- Written exercise -
Copy out the rows below, changing "section" to "panel" and keeping everything else the same. Leave the pictures out.

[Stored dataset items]
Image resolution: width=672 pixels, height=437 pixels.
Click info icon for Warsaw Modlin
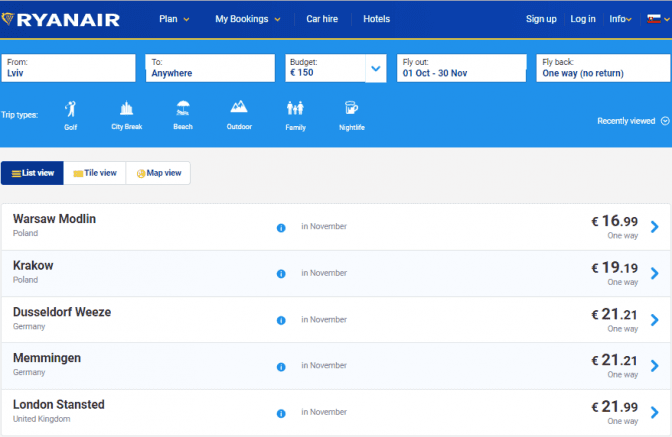(281, 227)
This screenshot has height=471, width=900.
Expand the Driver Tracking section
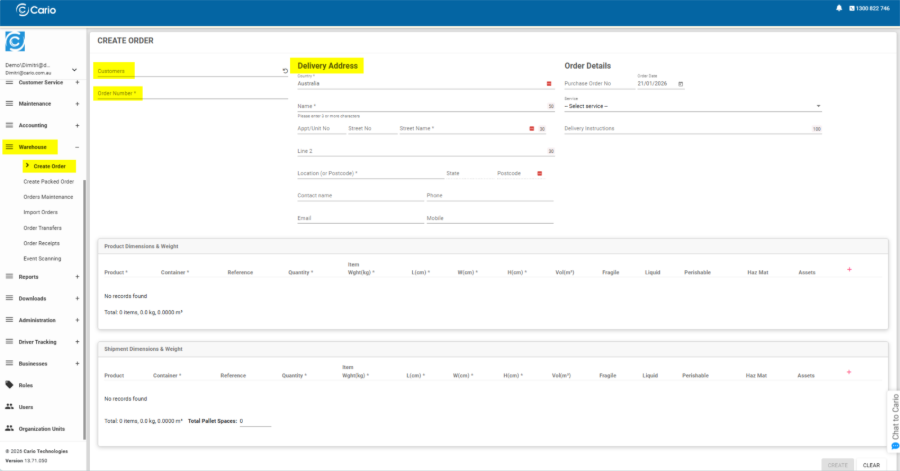[x=77, y=342]
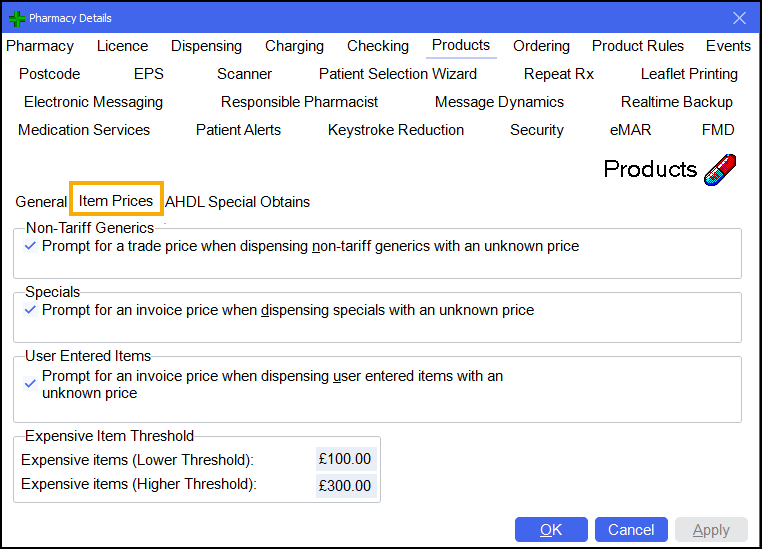Select the Dispensing tab

click(206, 46)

- Exercise output -
Image resolution: width=672 pixels, height=437 pixels.
Click info icon for Warsaw Modlin
(281, 227)
This screenshot has height=471, width=900.
Expand the Driver Tracking panel
[x=77, y=342]
Select the Dispensing tab

click(206, 46)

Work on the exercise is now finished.